Relator da PEC dos benefícios sociais desiste de alterar texto para acelerar tramitação

Deputado Danilo Forte diz que decisão é motivada pela necessidade de auxílios e de agilizar a votação

O deputado Danilo Forte (União Brasil-CE), relator da PEC 1 (Proposta de Emenda à Constituição), que prevê o pagamento de benefícios sociais até o fim do ano, não irá mais fazer alterações no texto aprovado pelo Senado. O deputado alega que a ideia é acelerar a tramitação do projeto e o pagamento dos benefícios.

Forte desistiu de mudar o texto original da proposta – Foto: Paulo Sergio/Câmara dos Deputados/NDForte desistiu de mudar o texto original da proposta – Foto: Paulo Sergio/Câmara dos Deputados/ND

“Diante das dificuldades e do estado de comoção social que estamos vivendo na questão da necessidade dos auxílios, o mais prudente é agilizar a votação”, disse Forte à Agência Câmara. Se o texto fosse aprovado com alterações na Câmara dos Deputados, teria que voltar ao Senado para nova análise.

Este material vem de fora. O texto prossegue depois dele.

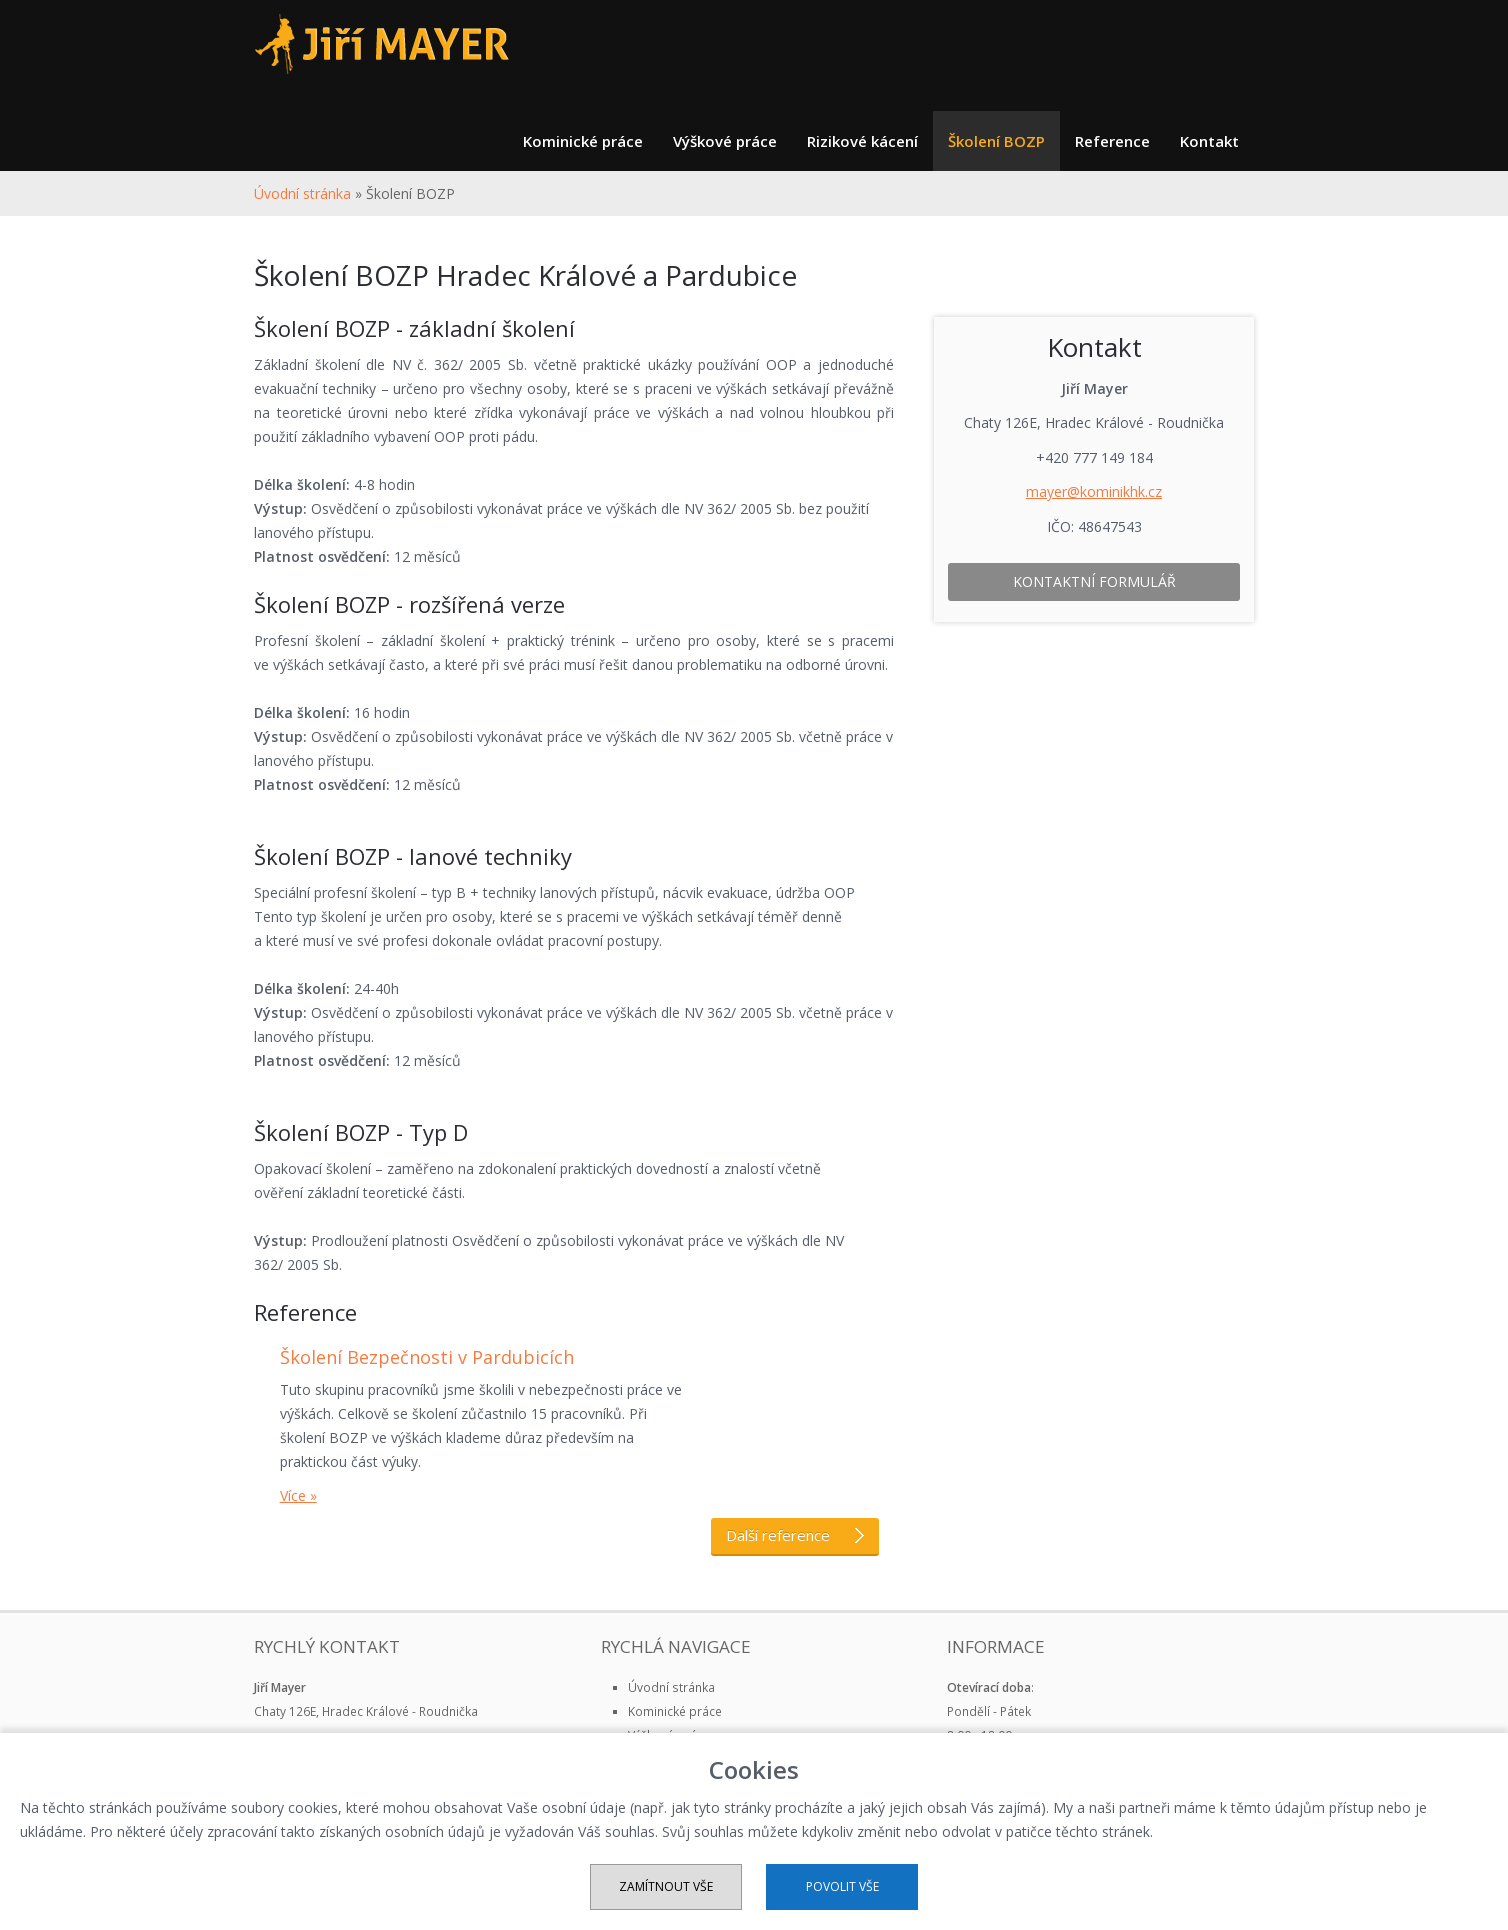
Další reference (795, 1535)
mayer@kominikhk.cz (1094, 491)
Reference (1112, 141)
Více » (298, 1495)
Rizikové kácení (862, 141)
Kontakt (1209, 141)
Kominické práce (583, 141)
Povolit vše (842, 1886)
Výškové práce (725, 141)
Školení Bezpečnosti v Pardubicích (427, 1357)
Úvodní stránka (302, 193)
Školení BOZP (996, 141)
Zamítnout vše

O deputado também disse a jornalistas, de acordo com a Agência Brasil, que irá manter exatamente o texto do Senado. Ele disse ainda que estudou a possibilidade de incluir motoristas de aplicativo entre os beneficiários da PEC. Como resposta, segundo ele, devido à dificuldade de mapear os profissionais e quantos seriam a mais para atender, o deputado mudou de ideia.

PEC dos Biocombustíveis

A proposta de Forte está na comissão especial, junto com a PEC 15, chamada de PEC dos Biocombustíveis. A PEC 15 foi unida à PEC 1. A ideia era acelerar a ida ao plenário uma vez que a PEC 15 já tramitava na comissão especial.

“Vamos fazer a última audiência pública, vamos ler o relatório [na comissão especial] hoje e vamos fazer o debate. Estenderemos até quinta-feira, ou sexta, para concluir a votação. Vou cumprir minha tarefa, que é garantir o pagamento dos benefícios”, acrescentou o deputado, que considera possível apreciar a PEC no plenário da Câmara na semana que vem.

Entenda a PEC

A PEC propõe um pacote de medidas para diminuir os impactos gerados pela alta dos combustíveis e aumentar o valor dos benefícios sociais.

Inicialmente, o núcleo da proposta era compensar os estados e o Distrito Federal pela redução do ICMS (Imposto sobre Circulação de Mercadorias e Serviços) sobre o diesel, mas se transformou em uma proposta de emenda à Constituição para aumentar para R$ 600 o pagamento do Auxílio Brasil até o fim do ano e pagar uma espécie de vale combustível para caminhoneiros e taxistas.

A proposta também decreta estado de emergência, uma vez que a criação de benefícios sociais é proibida em ano eleitoral. A exceção é justamente a vigência de um estado emergencial.